### Task item
Your answer should be one number: the count of lines in the data below that include "United".

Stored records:
------------------------------------------------------------
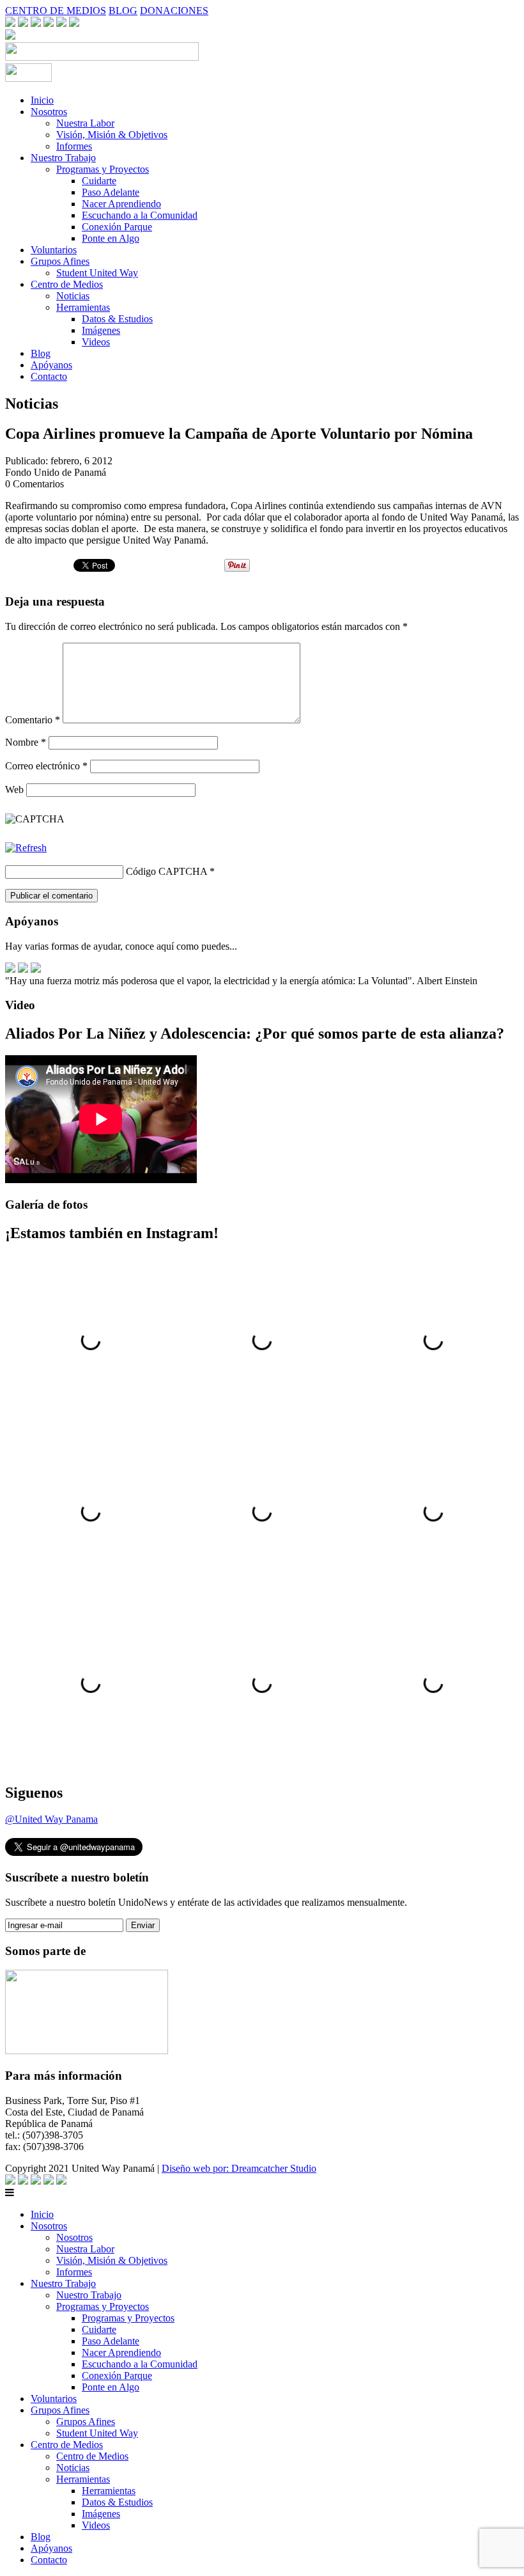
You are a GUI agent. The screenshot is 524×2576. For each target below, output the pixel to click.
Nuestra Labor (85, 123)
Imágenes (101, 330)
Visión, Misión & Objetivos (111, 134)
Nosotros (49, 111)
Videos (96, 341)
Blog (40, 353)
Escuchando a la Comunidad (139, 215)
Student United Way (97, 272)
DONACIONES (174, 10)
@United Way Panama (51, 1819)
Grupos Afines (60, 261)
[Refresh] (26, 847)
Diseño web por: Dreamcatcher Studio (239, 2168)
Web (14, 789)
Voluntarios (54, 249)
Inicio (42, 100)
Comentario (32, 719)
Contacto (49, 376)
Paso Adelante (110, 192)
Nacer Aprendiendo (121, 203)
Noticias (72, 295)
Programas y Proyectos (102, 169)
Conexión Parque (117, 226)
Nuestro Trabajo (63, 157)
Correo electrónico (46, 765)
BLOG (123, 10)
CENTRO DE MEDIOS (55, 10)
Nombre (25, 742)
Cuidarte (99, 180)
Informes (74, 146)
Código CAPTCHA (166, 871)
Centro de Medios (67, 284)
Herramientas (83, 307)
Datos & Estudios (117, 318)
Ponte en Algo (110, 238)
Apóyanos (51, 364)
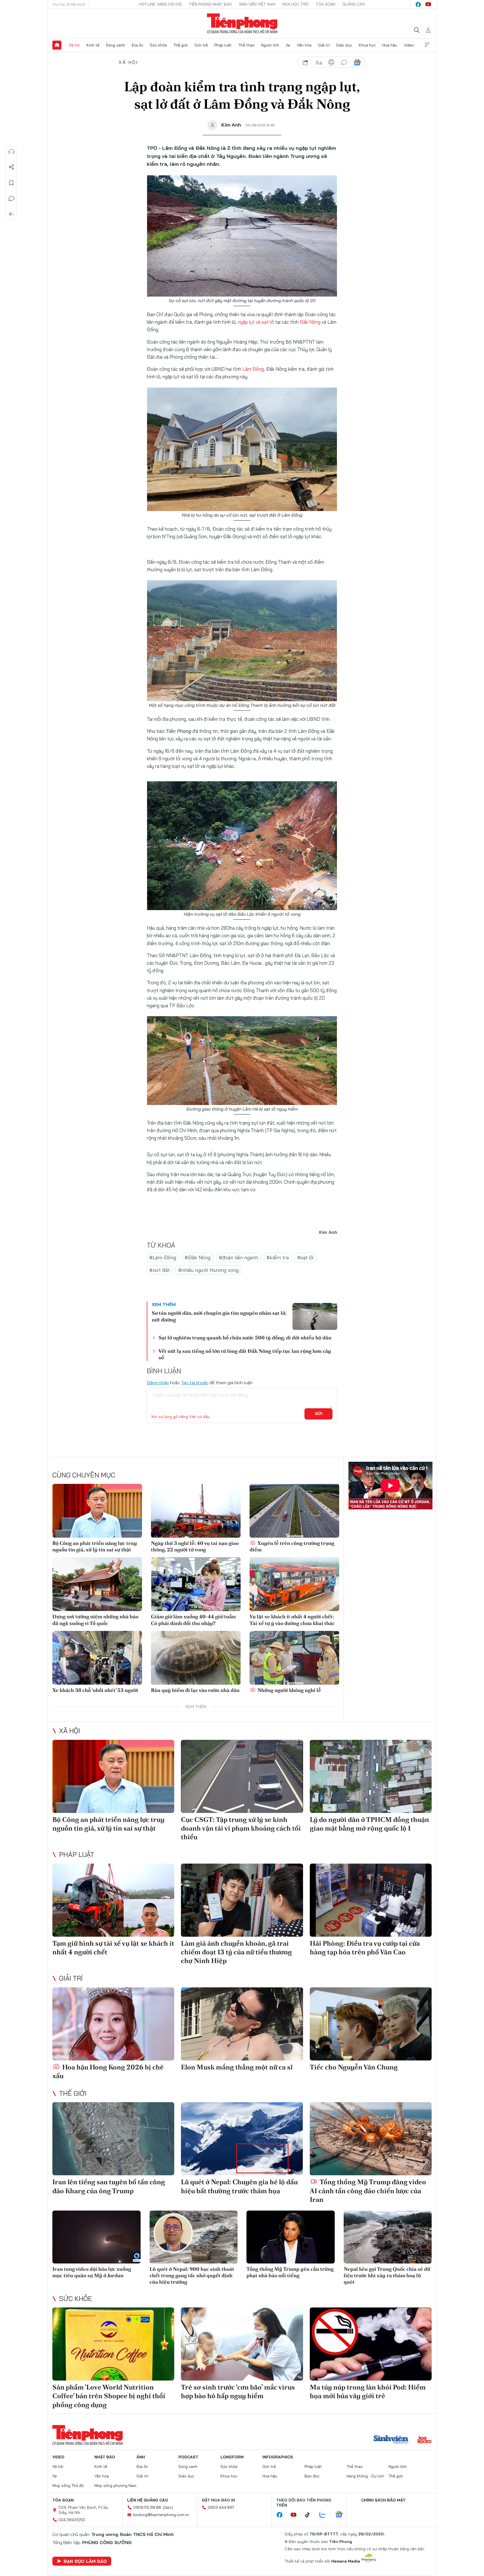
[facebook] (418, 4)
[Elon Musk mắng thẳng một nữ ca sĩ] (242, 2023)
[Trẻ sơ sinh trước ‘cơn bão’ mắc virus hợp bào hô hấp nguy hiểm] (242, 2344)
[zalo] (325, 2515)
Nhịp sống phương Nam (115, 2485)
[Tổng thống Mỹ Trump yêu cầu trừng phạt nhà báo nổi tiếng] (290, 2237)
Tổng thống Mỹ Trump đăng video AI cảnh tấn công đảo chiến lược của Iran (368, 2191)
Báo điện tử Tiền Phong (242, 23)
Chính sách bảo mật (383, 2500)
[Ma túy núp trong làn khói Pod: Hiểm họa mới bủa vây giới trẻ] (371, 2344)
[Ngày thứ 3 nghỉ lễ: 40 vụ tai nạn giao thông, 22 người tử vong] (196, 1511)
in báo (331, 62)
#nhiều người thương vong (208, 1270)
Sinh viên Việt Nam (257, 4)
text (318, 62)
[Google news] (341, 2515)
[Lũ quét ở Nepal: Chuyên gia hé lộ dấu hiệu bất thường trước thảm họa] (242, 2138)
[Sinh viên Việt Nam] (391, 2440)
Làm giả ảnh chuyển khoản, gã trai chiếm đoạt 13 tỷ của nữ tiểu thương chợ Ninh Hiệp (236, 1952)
------------------------------------------------------------
### Task response
2